SAN GABRIEL, Calif. — UC Riverside professor Steve Hackel specializes in researching Colonial California, and was shocked when he first received word of the damaging fire at San Gabriel Mission earlier this month.

“I heard the news around 6:30 a.m. on Saturday Morning and I just drove down right away, because all I knew is that the mission was on fire," Hackel said.

Hackel is close to the San Gabriel Mission because he has also authored books on California missionaries, as well as a biography on founding Father Junipero Serra. “The reredos and the sculptures inside we believe have actually survived, but the pews and the pulpit we think are pretty damaged," he said.


What You Need To Know

  • On July 11, a four-alarm fire caused extensive damage to the historic 249-year-old San Gabriel Mission

  • A fundraising campaign is already underway to rebuild as the church's 250-year anniversary approaches 

  • Many historians consider the mission an important base of operations for the Spanish conquest of California

  • Part of the mission's history includes the controversial treatment of indigenous people over 200 years ago 

Hackel also manages the mission's historic book and art collection. “Most of the art that was in the mission itself had already been moved into the museum," he said. 

What was lost in the fire was a peaked roof that was put on the mission in the 1870s. "It’s now gone, and one gets a sense of what the mission looked like without that wooden peak roof," Hackel added. "What you see is the horizontal flat line and the muslim moorish parapets."

Beyond its architecture, the San Gabriel Mission has a complicated and contentious legacy. Founded by Serra, many historians consider it an important base of operations for the Spanish conquest of California. Part of that history includes the controversial treatment of indigenous people on these grounds over 200 years ago.  

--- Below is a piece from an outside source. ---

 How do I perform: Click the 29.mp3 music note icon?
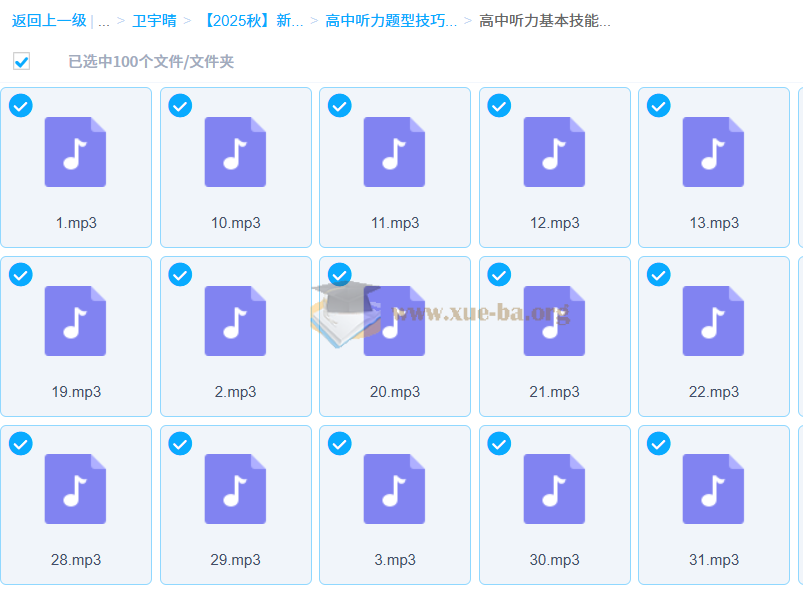pyautogui.click(x=235, y=489)
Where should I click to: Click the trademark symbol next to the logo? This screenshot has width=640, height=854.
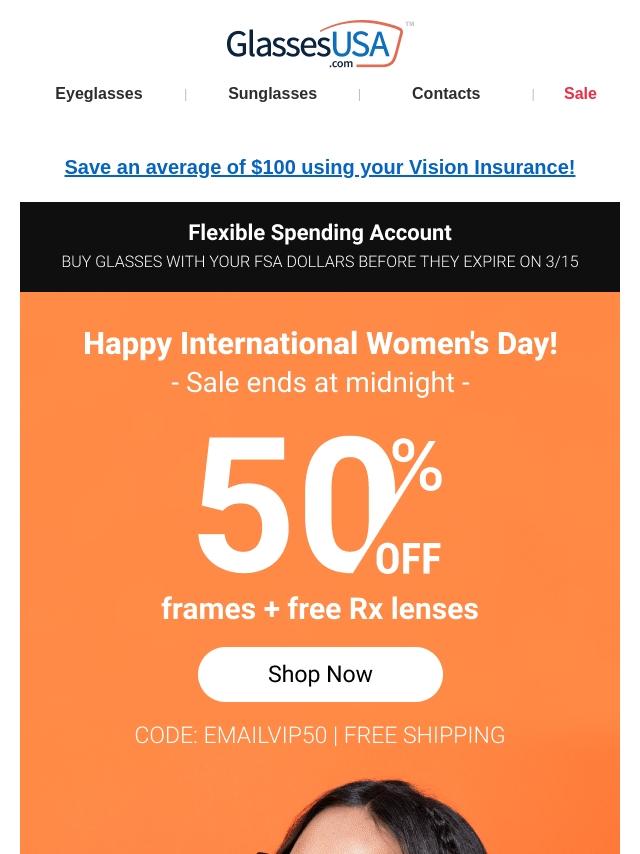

“This becomes sort of a staging ground for the arrival of more and more settlers, who would then join the beginnings of the pueblo of Los Angeles," Hackel said. "Of course, it’s a place where thousands of native peoples throughout Southern California were congregated and baptized, so it’s a very, very emotionally charged place for a whole range of different peoples.”

Those emotions crescendoed with the recent protests following the death of George Floyd, instantly reigniting the debate of how to remember the history surrounding this historic landmark. That remembrance got even more complex after the fire tore through the church.

“For me as a historian, it’s a sense of loss, but I don’t have that connection that a parishioner would or somebody who’s own ancestors were born or baptized or married here," Hackel said. 

As investigators continue to search for a cause for the fire, Hackel prefers not to speculate on any of the theories. However, he does want to look forward to what it could look like once it is repaired.

“One of the things that could come out of this tragedy is a greater focus of course of what missions represented in the colonial period, and perhaps it its reconstructed form, a version that’s more akin to what it was like when it was built in the 1790s," he said.